SELECTED EXTRACT:

* * * * * * *

Responding to UN Secretary General Review of UN resolution 61/105 published last week, Matthew Gianni of the Deep Sea Conservation Coalition said, "This report shows that fishing States and international organisations must urgently do much more to protect deep-sea ecosystems, or else stop fishing.

"We will be urging the United Nations to close the loopholes and call for sanctions to halt deep-sea fishing which doesn't comply with the UN resolution all countries agreed to implement in 2006. The destruction of deep-sea biodiversity on the high seas must be brought to an end."

The report, requested by the UN General Assembly, outlines the measures taken by high seas fishing nations to implement a 2006 UN General Assembly resolution designed to protect deep-ocean biodiversity from the harmful impact of deep-sea bottom trawling and other methods of bottom fishing. The report concludes that despite progress, "implementation of the resolution has been uneven and further efforts are needed in this regard, including through the adoption and implementation of conservation and management measures to address the impacts of bottom fishing activities on vulnerable marine ecosystems."

The Deep Sea Conservation Coalition (DSCC) has been campaigning for over five years to put a stop to damage done by high seas bottom trawling to protect deep sea habitats. In 2006, in response to the concerns raised by the DSCC, scientists and a number of governments, the United Nations General Assembly (UN GA) adopted a resolution committing all countries whose vessels engage in deep-water fisheries on the high seas to establish regulations to effectively protect seamounts, cold-water corals and other vulnerable deep-sea ecosystems from the harmful impacts of deep-sea bottom fishing. UN GA resolution 61/105, adopted in December 2006, called on flag states and Regional Fisheries Management Organisations (RFMOs) to take action immediately to protect vulnerable marine ecosystems (VMEs) from the destructive impact of bottom fisheries on the high seas through conducting impact assessments, closing areas of the high seas to bottom fishing where VMEs are known or likely to occur unless fisheries in these areas can be managed to prevent significant adverse impacts, and ensuring the long-term sustainability of deep-sea fish stocks. The Resolution called on States and RFMOs to implement these measures by 31 December 2008 or else prohibit their vessels from engaging in bottom fishing on the high seas.

* * * * * * *

DATA EXTRACT:
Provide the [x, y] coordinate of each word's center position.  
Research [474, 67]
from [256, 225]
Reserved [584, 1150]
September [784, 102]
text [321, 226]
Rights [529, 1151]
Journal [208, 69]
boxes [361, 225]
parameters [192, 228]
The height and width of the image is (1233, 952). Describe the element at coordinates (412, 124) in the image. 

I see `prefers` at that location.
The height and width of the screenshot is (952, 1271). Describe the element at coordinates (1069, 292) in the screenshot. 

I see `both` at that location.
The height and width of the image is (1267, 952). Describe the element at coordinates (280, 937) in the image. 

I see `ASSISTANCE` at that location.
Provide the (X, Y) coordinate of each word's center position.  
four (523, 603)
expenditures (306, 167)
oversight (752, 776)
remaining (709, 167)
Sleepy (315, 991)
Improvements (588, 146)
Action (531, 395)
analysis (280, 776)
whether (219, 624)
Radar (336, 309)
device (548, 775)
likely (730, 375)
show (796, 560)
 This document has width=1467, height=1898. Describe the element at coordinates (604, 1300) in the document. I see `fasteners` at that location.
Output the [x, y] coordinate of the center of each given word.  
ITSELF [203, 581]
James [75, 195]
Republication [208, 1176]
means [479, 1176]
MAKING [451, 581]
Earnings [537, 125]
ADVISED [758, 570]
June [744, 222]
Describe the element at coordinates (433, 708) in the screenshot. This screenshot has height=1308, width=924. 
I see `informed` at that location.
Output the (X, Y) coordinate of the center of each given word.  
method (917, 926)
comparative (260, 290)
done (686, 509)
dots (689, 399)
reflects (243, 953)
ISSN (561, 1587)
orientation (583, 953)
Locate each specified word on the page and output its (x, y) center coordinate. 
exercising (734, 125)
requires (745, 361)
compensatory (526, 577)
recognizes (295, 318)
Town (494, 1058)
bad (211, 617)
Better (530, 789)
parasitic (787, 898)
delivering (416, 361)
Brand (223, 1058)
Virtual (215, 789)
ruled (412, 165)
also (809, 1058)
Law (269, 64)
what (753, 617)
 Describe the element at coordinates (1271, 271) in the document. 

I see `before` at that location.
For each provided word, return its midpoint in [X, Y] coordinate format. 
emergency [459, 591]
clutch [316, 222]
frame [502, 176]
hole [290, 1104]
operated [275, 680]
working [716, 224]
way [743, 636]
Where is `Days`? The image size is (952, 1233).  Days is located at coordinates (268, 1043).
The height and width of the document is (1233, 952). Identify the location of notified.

* * * * * * *

YOUR TASK: In the text on deep-sea bottom fishing, rewrite the paragraph beginning "The Deep Sea Conservation Coalition (DSCC) has been campaigning" as a bulleted list that keeps its main facts.

EXERCISE ANSWER:
- The Deep Sea Conservation Coalition (DSCC) has campaigned for over five years to stop damage to deep-sea habitats from high seas bottom trawling.
- In December 2006, responding to concerns raised by the DSCC, scientists and a number of governments, the UN General Assembly adopted resolution 61/105.
- The resolution commits all countries whose vessels engage in deep-water fisheries on the high seas to establish regulations that effectively protect seamounts, cold-water corals and other vulnerable deep-sea ecosystems from the harmful impacts of bottom fishing.
- It called on flag states and Regional Fisheries Management Organisations (RFMOs) to act immediately by:
  - conducting impact assessments;
  - closing areas of the high seas to bottom fishing where vulnerable marine ecosystems (VMEs) are known or likely to occur, unless fisheries there can be managed to prevent significant adverse impacts;
  - ensuring the long-term sustainability of deep-sea fish stocks.
- States and RFMOs were to implement these measures by 31 December 2008 or else prohibit their vessels from bottom fishing on the high seas.